L’Église ne pourra contribuer de façon crédible à la construction de la cohésion sociale que si ses pasteurs que nous sommes et les fidèles sont réconciliés entre eux. Notre lettre nous engage à bâtir des communautés justes, à grandir dans la vie de grâce, à donner le témoignage d’une sainteté personnelle et communautaire et de la bonne gouvernance.

 

C’est donc cette analyse sans complaisance de la situation sociale du pays que nous avons condensé dans cette lettre pastorale destinée au clergé, aux fidèles chrétiens et à tous ceux qui, d’un cœur sincère, recherchent la vérité et la paix pour notre beau pays.

 

Nous vous invitons tous à la lire et à la méditer en famille, dans les groupes de vie, à l’école et dans les associations. « Éduquer à la paix est une œuvre de longue haleine. La parole de Dieu nous rappelle qu’il faut dépasser la logique de la justice pour nous ouvrir à celle du pardon, car l’amour est vainqueur de tout mal. Il vaut mieux allumer la petite bougie de la paix que de maudire les ténèbres de la violence » (cf. Lettre pastorale, n°82). Ce n’est jamais l’usage de la violence qui conduit à la paix. Ce n’est pas la culture de l’affrontement, la culture du conflit qui construit le vivre-ensemble, la vie collective dans un peuple et entre les peuples, mais la culture de la rencontre, la culture du dialogue ; c’est la seule voie vers la paix (cf. ibidem) .

 

A la veille de l’élection du Président de la République de notre pays, nous nous faisons le devoir de rappeler à tous nos concitoyens que la guerre n’est pas une fatalité et que nous pouvons toujours conduire ce processus dans les règles de l’art, c’est-à-dire dans le respect de Loi fondamentale, dans la concertation et le consensus autour des procédures, dans le respect de la dignité de chacun.

 

Excellences,

Frères et sœurs bien-aimés,

 

Le psaume 145 qui fait partie de la liturgie de ce jour estime « heureux qui s’appuie sur le Dieu de Jacob, qui met son espoir dans le Seigneur son Dieu, lui qui a fait le ciel et la terre et la mer et tout ce qu’ils renferment » (versets 5 et 6).

En terminant, je nous invite à nous appuyer solidement sur Dieu, Maître des temps et de l’histoire, aussi bien en période de paix qu’en période de détresse ou de crise; que nous puissions trouver refuge en Lui, car il est entièrement digne de confiance.

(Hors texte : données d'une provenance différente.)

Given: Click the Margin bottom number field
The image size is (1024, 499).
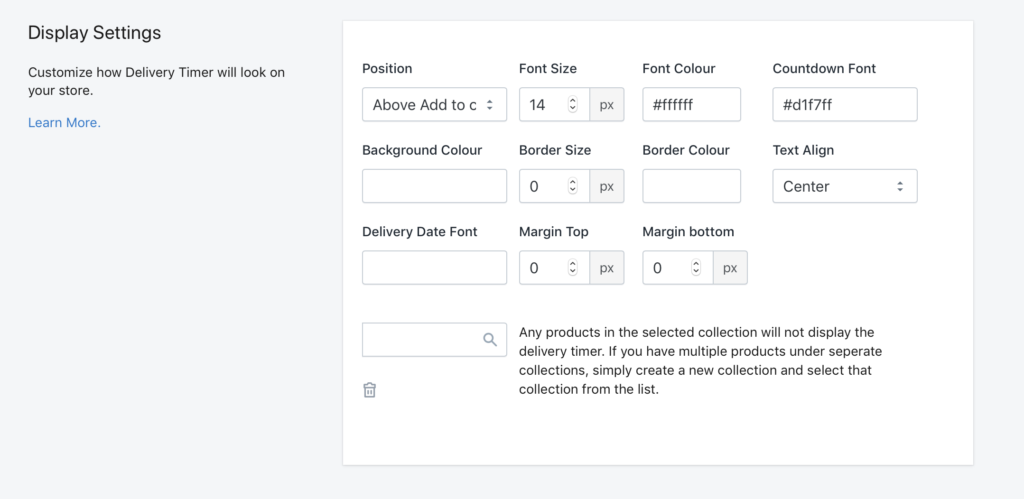Looking at the screenshot, I should (x=678, y=268).
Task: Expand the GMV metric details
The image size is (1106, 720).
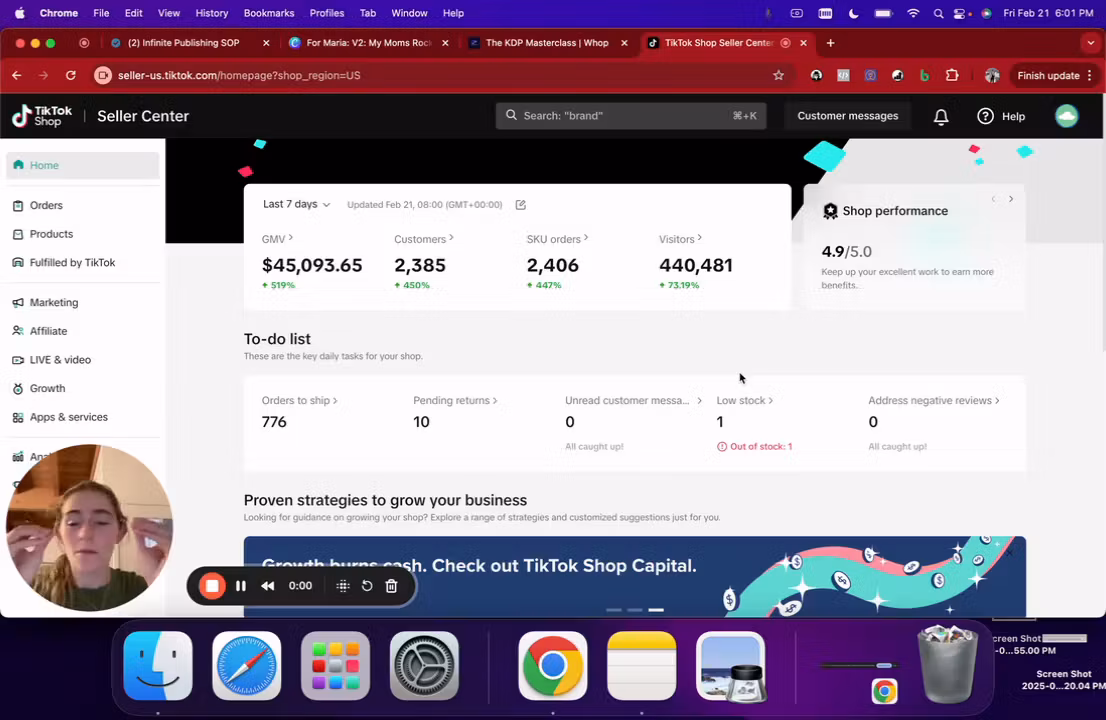Action: click(277, 239)
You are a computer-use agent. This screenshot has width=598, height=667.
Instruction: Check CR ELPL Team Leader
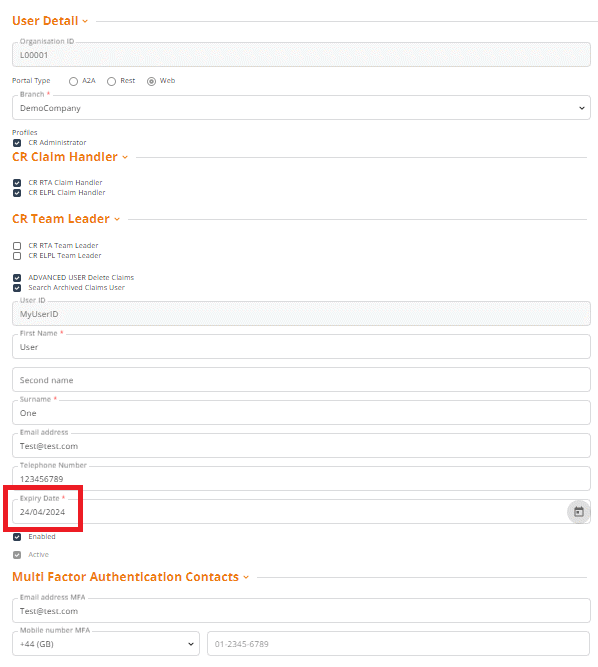(x=17, y=256)
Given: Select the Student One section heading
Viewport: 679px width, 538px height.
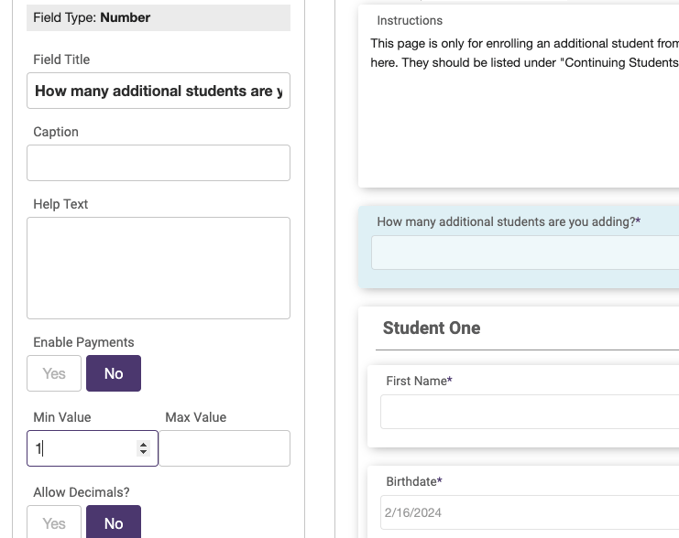Looking at the screenshot, I should (x=431, y=328).
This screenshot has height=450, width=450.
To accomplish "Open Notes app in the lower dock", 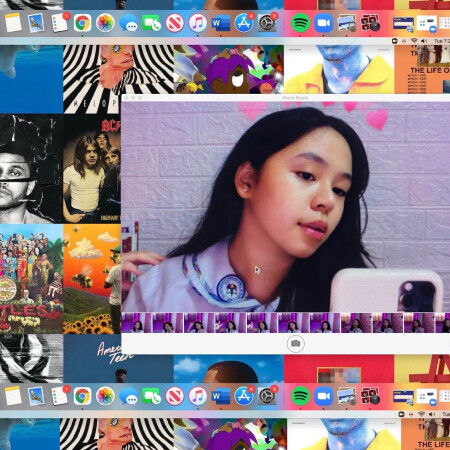I will point(13,397).
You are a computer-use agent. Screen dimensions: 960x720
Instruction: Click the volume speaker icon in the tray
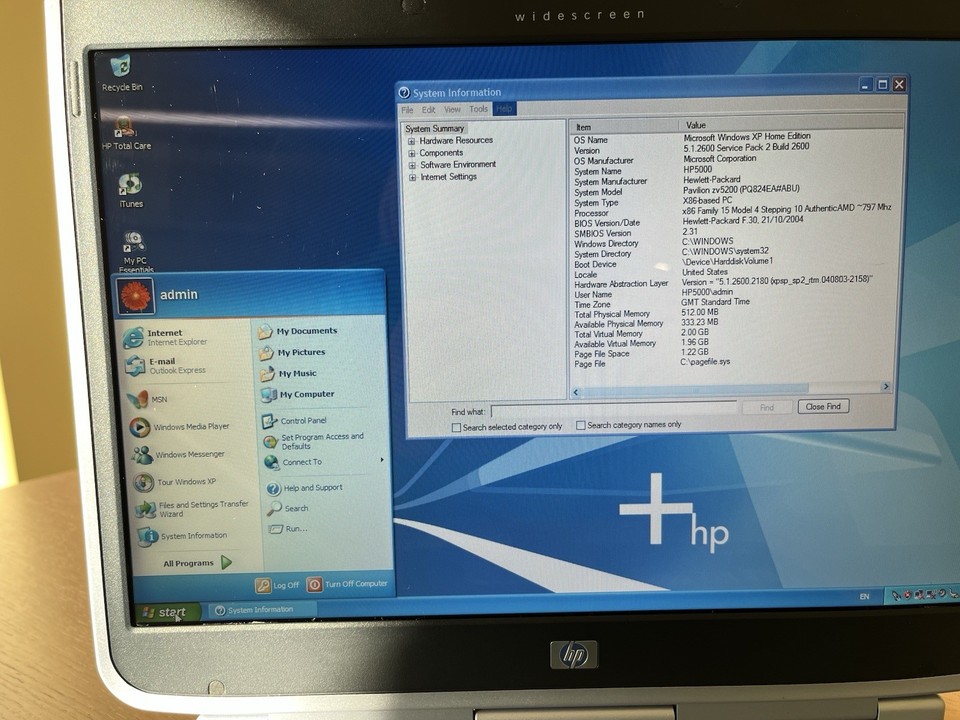click(x=950, y=594)
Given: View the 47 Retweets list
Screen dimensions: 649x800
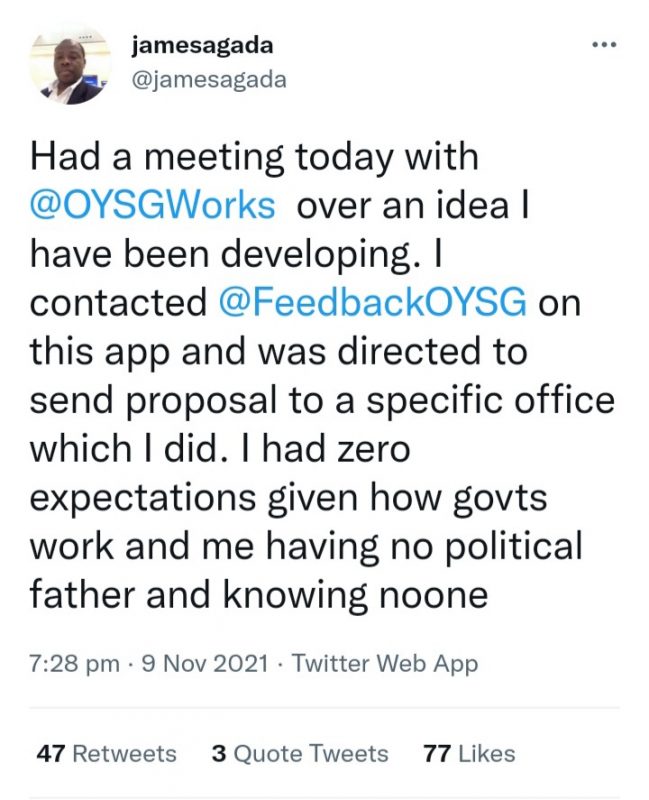Looking at the screenshot, I should [106, 754].
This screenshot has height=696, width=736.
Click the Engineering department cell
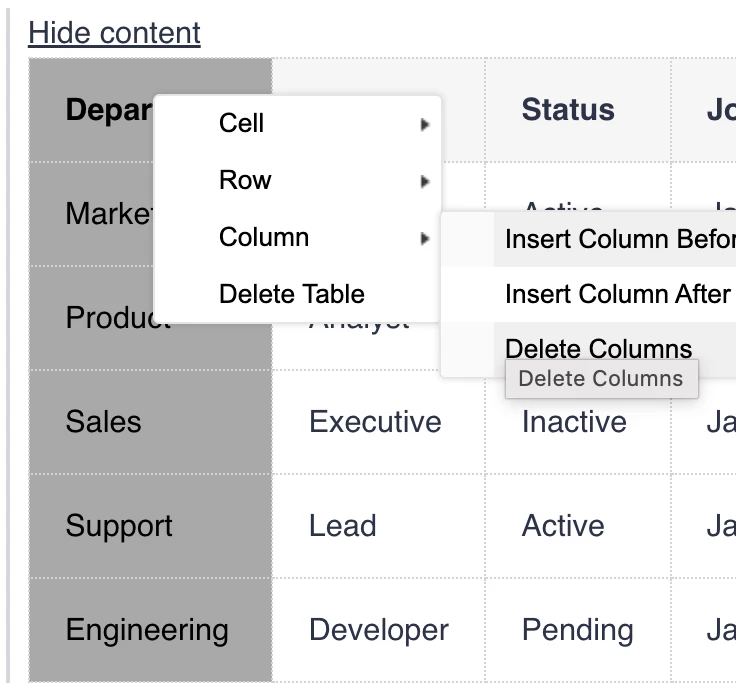pyautogui.click(x=147, y=630)
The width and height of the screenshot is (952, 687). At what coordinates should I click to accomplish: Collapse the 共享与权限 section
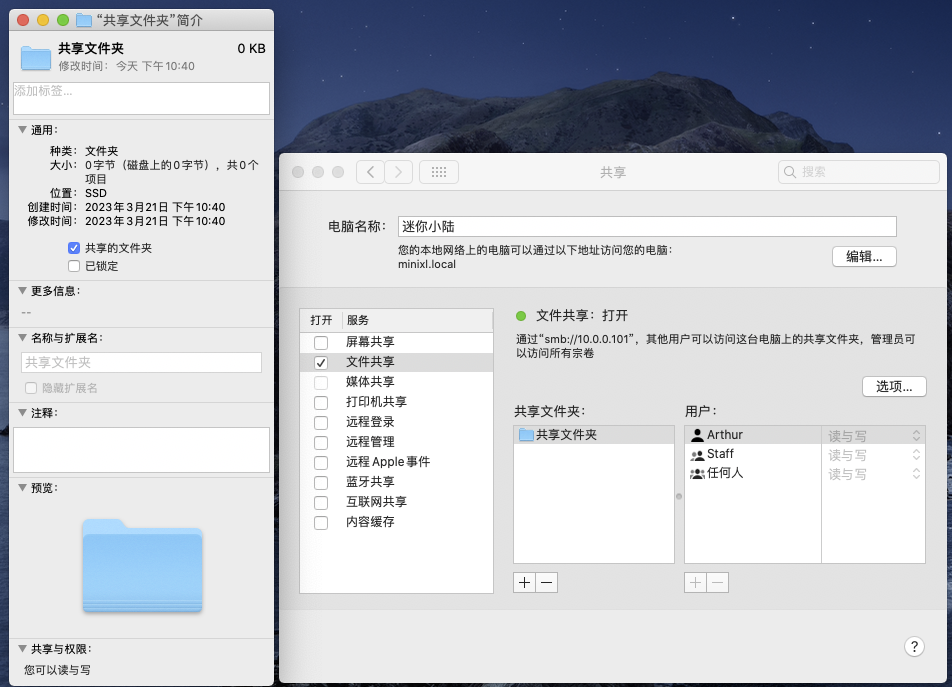tap(22, 648)
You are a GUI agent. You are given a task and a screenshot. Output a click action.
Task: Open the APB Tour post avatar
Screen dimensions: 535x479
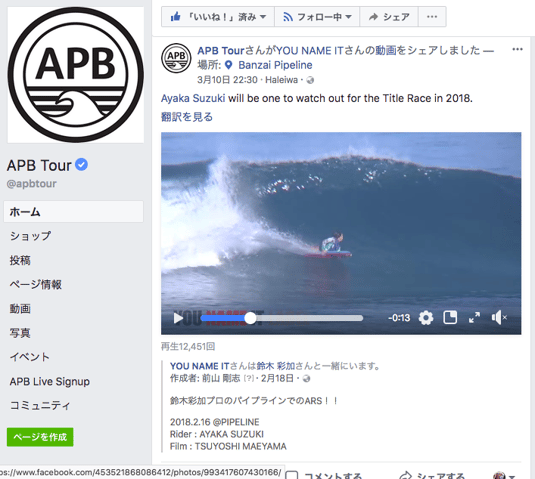click(176, 58)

Autant il est capable de nous délivrer des fléaux, autant il est capable de nous réconcilier avec Lui et avec nos frères. Il nous faut aussi, par la prière, créer dans les cœurs des hommes, la force de l’engagement pour la réconciliation et la paix.

 

Malgré des erreurs de parcours, la Côte d’Ivoire dispose d’immenses potentialités et possibilités spirituelles, humaines, matérielles, économiques et énergétiques pour construire un avenir meilleur pour ses fils et ses filles. Nous croyons que les hommes sont faits pour vivre ensemble, dans le dépassement, dans le renoncement, dans le don de soi. La paix est à  construire chaque jour de notre vie ; nous en sommes capables.

 

Que par l’intercession de la Très Sainte Vierge Marie, Notre Dame de la Paix, par l’intercession de Saint Pierre Chrysologue dont nous faisons mémoire en ce jour, Dieu nous accorde la guérison, la paix et la joie de vivre ensemble. Amen.

Yamoussoukro, jeudi 30 juillet 2020.

Mgr Jean-Jacques Koffi Oi KOFFI,

Évêque de San Pedro,

Vice-président de la Conférence des Evêques Catholiques de Côte d’Ivoire.